William Odom
Lieutenant General William E. Odom, U.S. Army (Ret.), a frequent contributor to NiemanWatchdog, died May 30, 2008, apparently of a heart attack. Odom in recent years had been an aggressive critic of the U.S. invasion of Iraq and was one of the first to call for removing American troops from Iraq. For many years a highly popular professor at Yale, he had been director of the National Security Agency (NSA) under President Reagan from 1985 to 1988. Starting in February 2008 Odom was a senior adviser at the Center for Strategic and International Studies in Washington. Previously had been a Senior Fellow at the Hudson Institute.
As NSA Director, Odom was responsible for the nation's signals intelligence and communications security. From 1981 to 1985, he served as Assistant Chief of Staff for Intelligence, the Army's senior intelligence officer.
From 1977 to 1981, General Odom was Military Assistant to the President's Assistant for National Security Affairs, Zbigniew Brzezinski. As a member of the National Security Council staff, he worked upon strategic planning, Soviet affairs, nuclear weapons policy, telecommunications policy, and Persian Gulf security issues. He graduated from the United States Military Academy in 1954, and received a Ph.D. from Columbia University in 1970.
General Odom’s latest book, America’s Inadvertent Empire, co-authored with Robert Dujarric, was published in early 2004 by Yale University Press. His previous book, Fixing Intelligence For a More Secure America, was published in January 2003 (Yale University Press). His book, The Collapse of the Soviet Military (Yale University Press, 1998), won the Marshall Shulman Prize. General Odom has also written America's Military Revolution: Strategy and Structure After the Cold War (American University Press, 1993); Trial After Triumph: East Asia After the Cold War (Hudson Institute, 1992); On Internal War: American and Soviet Approaches to Third World Clients and Insurgents (Duke University Press, 1992); and The Soviet Volunteers (Princeton University Press, 1973). He coauthored Commonwealth or Empire? Russia, Central Asia, and the Transcaucasus with Robert Dujarric (Hudson Institute, 1995).

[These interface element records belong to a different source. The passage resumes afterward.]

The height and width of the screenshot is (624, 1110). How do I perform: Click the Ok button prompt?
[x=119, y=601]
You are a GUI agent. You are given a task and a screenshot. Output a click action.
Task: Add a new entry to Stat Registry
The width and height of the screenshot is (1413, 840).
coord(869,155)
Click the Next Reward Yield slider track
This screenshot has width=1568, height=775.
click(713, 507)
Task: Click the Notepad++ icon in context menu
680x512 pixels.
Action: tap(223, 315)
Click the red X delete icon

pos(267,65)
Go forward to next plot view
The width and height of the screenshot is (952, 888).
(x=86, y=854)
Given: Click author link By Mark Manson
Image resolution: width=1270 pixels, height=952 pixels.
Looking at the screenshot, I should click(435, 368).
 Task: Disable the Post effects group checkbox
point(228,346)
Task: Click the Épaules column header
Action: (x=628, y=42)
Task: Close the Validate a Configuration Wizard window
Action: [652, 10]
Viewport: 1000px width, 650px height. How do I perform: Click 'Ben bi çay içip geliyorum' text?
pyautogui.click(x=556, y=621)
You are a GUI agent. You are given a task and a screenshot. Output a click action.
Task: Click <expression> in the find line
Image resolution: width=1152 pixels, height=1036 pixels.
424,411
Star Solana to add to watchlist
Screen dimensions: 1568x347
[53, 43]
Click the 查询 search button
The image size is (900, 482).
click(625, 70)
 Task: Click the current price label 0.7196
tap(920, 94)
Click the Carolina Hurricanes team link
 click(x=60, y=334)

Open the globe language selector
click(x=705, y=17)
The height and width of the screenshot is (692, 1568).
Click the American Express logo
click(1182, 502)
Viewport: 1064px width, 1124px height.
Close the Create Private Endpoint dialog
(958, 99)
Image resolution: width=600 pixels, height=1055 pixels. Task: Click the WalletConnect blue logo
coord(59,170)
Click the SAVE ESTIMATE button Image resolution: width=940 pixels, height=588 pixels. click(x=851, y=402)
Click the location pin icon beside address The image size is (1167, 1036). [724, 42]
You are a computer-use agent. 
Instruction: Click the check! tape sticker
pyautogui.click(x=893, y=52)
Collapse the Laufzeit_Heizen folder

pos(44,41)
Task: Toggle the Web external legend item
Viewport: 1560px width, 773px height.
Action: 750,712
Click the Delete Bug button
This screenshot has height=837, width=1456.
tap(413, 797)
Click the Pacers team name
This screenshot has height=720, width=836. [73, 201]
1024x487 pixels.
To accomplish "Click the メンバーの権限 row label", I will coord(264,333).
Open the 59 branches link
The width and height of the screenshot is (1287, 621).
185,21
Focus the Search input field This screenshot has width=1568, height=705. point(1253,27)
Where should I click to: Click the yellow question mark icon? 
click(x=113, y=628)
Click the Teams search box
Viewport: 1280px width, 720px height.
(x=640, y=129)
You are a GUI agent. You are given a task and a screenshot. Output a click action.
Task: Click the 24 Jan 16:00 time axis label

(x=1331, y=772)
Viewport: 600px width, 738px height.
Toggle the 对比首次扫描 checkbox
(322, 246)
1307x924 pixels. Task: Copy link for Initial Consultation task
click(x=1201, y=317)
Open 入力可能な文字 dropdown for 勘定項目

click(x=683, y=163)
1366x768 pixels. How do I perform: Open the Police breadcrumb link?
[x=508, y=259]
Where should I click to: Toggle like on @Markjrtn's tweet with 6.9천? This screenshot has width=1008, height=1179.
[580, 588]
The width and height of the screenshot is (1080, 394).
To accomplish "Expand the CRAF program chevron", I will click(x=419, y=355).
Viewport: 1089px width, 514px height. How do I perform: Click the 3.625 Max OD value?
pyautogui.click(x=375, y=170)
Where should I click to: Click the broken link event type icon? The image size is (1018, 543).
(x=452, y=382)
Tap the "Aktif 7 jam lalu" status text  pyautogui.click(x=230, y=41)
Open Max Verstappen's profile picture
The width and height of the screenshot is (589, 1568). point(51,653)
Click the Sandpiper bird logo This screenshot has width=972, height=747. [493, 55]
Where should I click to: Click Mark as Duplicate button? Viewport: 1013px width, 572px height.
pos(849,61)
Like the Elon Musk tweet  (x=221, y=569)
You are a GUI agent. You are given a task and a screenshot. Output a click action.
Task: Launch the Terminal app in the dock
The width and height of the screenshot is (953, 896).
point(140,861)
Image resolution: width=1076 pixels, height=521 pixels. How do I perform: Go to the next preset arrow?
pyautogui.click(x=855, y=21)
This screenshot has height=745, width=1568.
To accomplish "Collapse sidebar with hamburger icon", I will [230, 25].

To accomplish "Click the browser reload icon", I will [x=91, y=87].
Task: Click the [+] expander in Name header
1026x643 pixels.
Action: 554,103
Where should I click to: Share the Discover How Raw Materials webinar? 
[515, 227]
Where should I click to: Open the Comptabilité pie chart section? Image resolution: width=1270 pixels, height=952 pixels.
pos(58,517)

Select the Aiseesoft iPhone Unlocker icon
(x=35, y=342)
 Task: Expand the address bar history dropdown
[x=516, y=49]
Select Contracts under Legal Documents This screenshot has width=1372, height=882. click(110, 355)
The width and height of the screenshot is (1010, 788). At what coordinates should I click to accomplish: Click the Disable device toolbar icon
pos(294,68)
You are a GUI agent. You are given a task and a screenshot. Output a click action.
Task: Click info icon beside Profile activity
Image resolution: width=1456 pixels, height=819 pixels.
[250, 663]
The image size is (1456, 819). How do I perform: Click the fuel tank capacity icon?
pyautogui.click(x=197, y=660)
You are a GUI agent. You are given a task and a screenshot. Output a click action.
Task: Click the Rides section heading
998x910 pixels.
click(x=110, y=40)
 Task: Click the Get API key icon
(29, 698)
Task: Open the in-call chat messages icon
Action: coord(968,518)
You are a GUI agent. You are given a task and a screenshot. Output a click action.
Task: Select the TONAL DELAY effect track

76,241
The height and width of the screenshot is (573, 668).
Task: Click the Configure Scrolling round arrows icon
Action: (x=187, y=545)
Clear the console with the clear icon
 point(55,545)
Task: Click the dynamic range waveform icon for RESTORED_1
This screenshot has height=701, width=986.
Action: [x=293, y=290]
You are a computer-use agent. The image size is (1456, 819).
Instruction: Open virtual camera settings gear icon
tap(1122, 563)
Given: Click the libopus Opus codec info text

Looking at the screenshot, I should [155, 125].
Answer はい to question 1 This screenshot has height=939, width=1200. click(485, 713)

General Odom published articles in Foreign Affairs, World Politics, Foreign Policy, Orbis, Problems of Communism, The National Interest, The Washington Quarterly, Military Review, and many other publications. A frequent radio and television commentator, he appeared on programs such as "The PBS News Hour," CNN, ABC's "Nightline", NBC News, C-Span, and BBC's "The World Tonight." He also was a periodic contributor to the op-ed pages of The NewYork Times, The Wall Street Journal, The Washington Post, and others.